## What needs to be done
Each line below has to be set down again exactly.

## Exercise materials
_ _ _

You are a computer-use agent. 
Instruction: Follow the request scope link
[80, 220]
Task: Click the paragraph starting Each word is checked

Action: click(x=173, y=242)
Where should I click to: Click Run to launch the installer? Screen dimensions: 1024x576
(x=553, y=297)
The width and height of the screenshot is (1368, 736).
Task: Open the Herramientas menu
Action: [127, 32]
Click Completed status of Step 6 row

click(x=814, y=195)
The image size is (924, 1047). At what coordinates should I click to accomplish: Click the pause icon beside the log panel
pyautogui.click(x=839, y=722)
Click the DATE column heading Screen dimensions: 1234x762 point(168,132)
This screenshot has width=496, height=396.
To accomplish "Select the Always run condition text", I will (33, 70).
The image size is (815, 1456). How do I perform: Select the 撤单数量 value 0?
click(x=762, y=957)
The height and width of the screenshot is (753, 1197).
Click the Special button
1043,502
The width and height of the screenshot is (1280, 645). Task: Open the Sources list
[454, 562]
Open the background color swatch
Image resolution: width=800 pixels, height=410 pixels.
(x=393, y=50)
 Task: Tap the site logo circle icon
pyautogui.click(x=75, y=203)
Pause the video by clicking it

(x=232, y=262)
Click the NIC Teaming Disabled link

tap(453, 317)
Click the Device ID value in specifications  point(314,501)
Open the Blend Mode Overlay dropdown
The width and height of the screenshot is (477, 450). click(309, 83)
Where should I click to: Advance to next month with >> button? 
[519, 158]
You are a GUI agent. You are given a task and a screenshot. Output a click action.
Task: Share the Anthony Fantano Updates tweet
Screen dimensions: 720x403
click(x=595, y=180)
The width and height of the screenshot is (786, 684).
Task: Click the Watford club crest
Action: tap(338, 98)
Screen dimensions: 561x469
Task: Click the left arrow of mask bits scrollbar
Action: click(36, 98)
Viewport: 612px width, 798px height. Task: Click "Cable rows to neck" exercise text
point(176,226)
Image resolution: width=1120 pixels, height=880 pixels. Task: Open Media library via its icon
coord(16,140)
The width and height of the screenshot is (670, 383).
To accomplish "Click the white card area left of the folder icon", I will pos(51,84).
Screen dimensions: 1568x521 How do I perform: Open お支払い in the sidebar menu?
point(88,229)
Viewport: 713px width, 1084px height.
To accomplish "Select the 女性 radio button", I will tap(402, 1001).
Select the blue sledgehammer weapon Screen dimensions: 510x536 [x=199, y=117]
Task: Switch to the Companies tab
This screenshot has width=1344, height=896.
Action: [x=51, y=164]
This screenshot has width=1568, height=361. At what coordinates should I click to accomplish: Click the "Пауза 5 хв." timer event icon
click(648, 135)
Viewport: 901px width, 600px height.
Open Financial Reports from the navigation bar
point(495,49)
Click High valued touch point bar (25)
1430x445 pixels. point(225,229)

_ _ _

## Response area
You are a computer-use agent. 
Instruction: Follow the request scope link
[80, 220]
Task: Click the paragraph starting Each word is checked

Action: click(x=173, y=242)
Where should I click to: Click Run to launch the installer? Screen dimensions: 1024x576
(x=553, y=297)
The width and height of the screenshot is (1368, 736).
Task: Open the Herramientas menu
Action: [127, 32]
Click Completed status of Step 6 row

click(x=814, y=195)
The image size is (924, 1047). At what coordinates should I click to accomplish: Click the pause icon beside the log panel
pyautogui.click(x=839, y=722)
Click the DATE column heading Screen dimensions: 1234x762 point(168,132)
This screenshot has width=496, height=396.
To accomplish "Select the Always run condition text", I will (33, 70).
The image size is (815, 1456). How do I perform: Select the 撤单数量 value 0?
click(x=762, y=957)
The height and width of the screenshot is (753, 1197).
Click the Special button
1043,502
The width and height of the screenshot is (1280, 645). Task: Open the Sources list
[454, 562]
Open the background color swatch
Image resolution: width=800 pixels, height=410 pixels.
(x=393, y=50)
 Task: Tap the site logo circle icon
pyautogui.click(x=75, y=203)
Pause the video by clicking it

(x=232, y=262)
Click the NIC Teaming Disabled link

tap(453, 317)
Click the Device ID value in specifications  point(314,501)
Open the Blend Mode Overlay dropdown
The width and height of the screenshot is (477, 450). click(309, 83)
Where should I click to: Advance to next month with >> button? 
[519, 158]
You are a GUI agent. You are given a task and a screenshot. Output a click action.
Task: Share the Anthony Fantano Updates tweet
Screen dimensions: 720x403
click(x=595, y=180)
The width and height of the screenshot is (786, 684).
Task: Click the Watford club crest
Action: tap(338, 98)
Screen dimensions: 561x469
Task: Click the left arrow of mask bits scrollbar
Action: click(36, 98)
Viewport: 612px width, 798px height. Task: Click "Cable rows to neck" exercise text
point(176,226)
Image resolution: width=1120 pixels, height=880 pixels. Task: Open Media library via its icon
coord(16,140)
The width and height of the screenshot is (670, 383).
To accomplish "Click the white card area left of the folder icon", I will pos(51,84).
Screen dimensions: 1568x521 How do I perform: Open お支払い in the sidebar menu?
point(88,229)
Viewport: 713px width, 1084px height.
To accomplish "Select the 女性 radio button", I will tap(402, 1001).
Select the blue sledgehammer weapon Screen dimensions: 510x536 [x=199, y=117]
Task: Switch to the Companies tab
This screenshot has width=1344, height=896.
Action: [x=51, y=164]
This screenshot has width=1568, height=361. At what coordinates should I click to accomplish: Click the "Пауза 5 хв." timer event icon
click(648, 135)
Viewport: 901px width, 600px height.
Open Financial Reports from the navigation bar
point(495,49)
Click High valued touch point bar (25)
1430x445 pixels. point(225,229)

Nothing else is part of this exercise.